** MATERIAL SHOWN follows **

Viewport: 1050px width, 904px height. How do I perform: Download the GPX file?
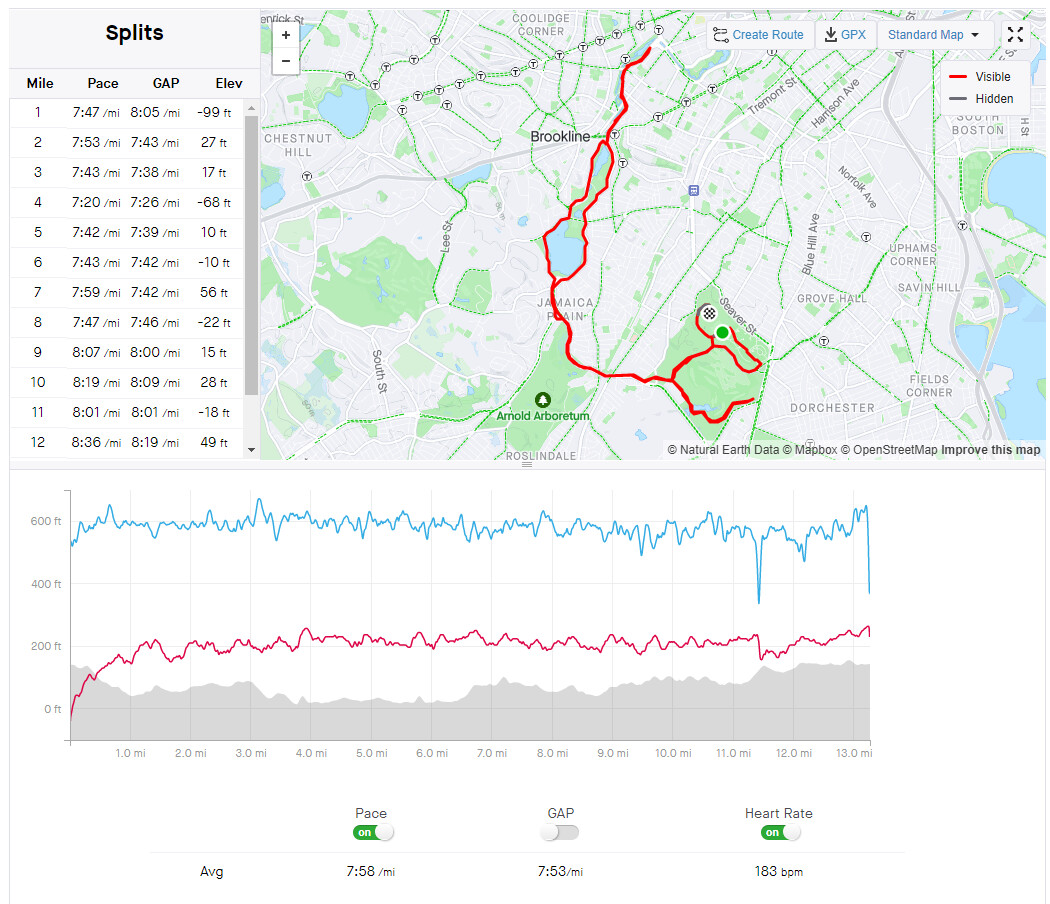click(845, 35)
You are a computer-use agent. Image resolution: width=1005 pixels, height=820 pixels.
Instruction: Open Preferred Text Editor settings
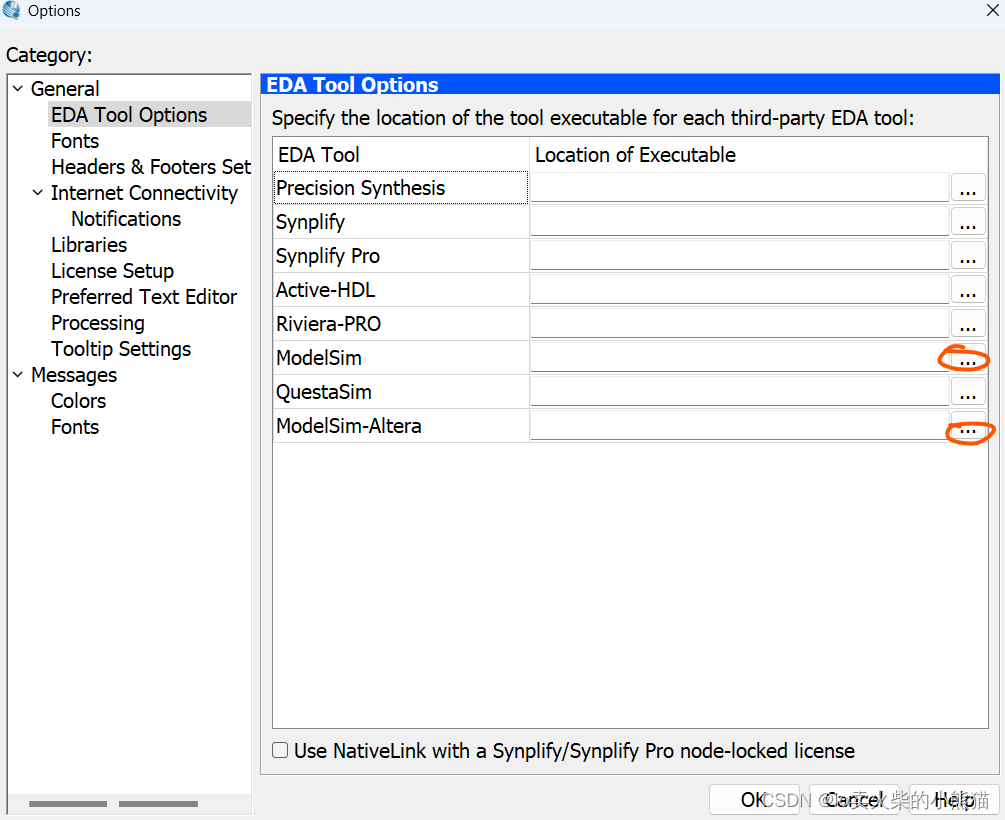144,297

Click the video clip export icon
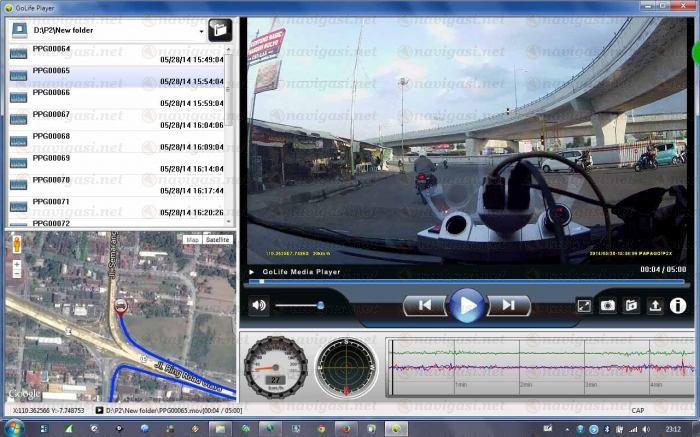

** End of MATERIAL SHOWN **
** MATERIAL SHOWN follows **

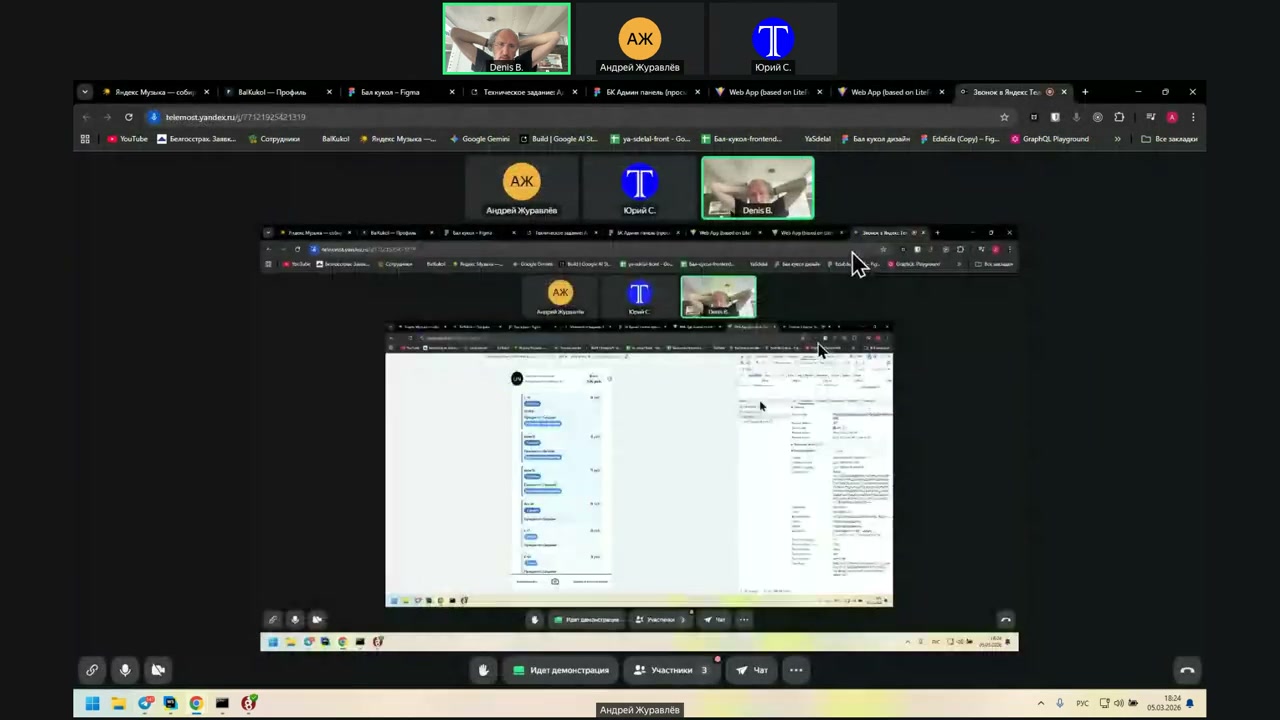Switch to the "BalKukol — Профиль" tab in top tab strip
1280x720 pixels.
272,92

** End of MATERIAL SHOWN **
** MATERIAL SHOWN follows **

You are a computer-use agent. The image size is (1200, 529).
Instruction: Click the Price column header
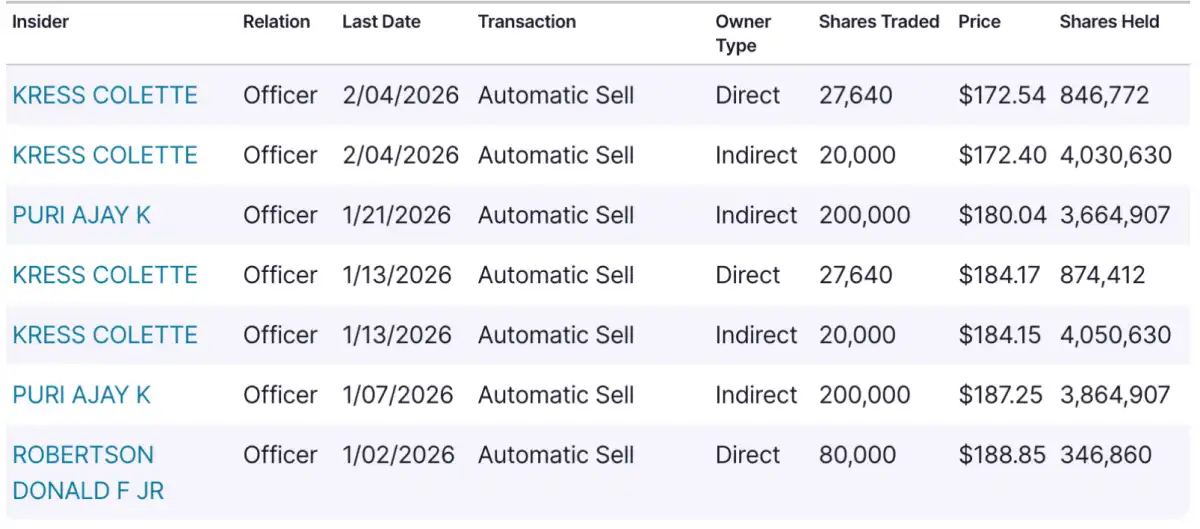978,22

** End of MATERIAL SHOWN **

TASK DESCRIPTION –
Return each line of the data above that includes the word "agent".

PROBLEM SOLUTION –
You are a computer-use agent. Image resolution: width=1005 pixels, height=820 pixels.
You are a computer-use agent. The image size is (1200, 529).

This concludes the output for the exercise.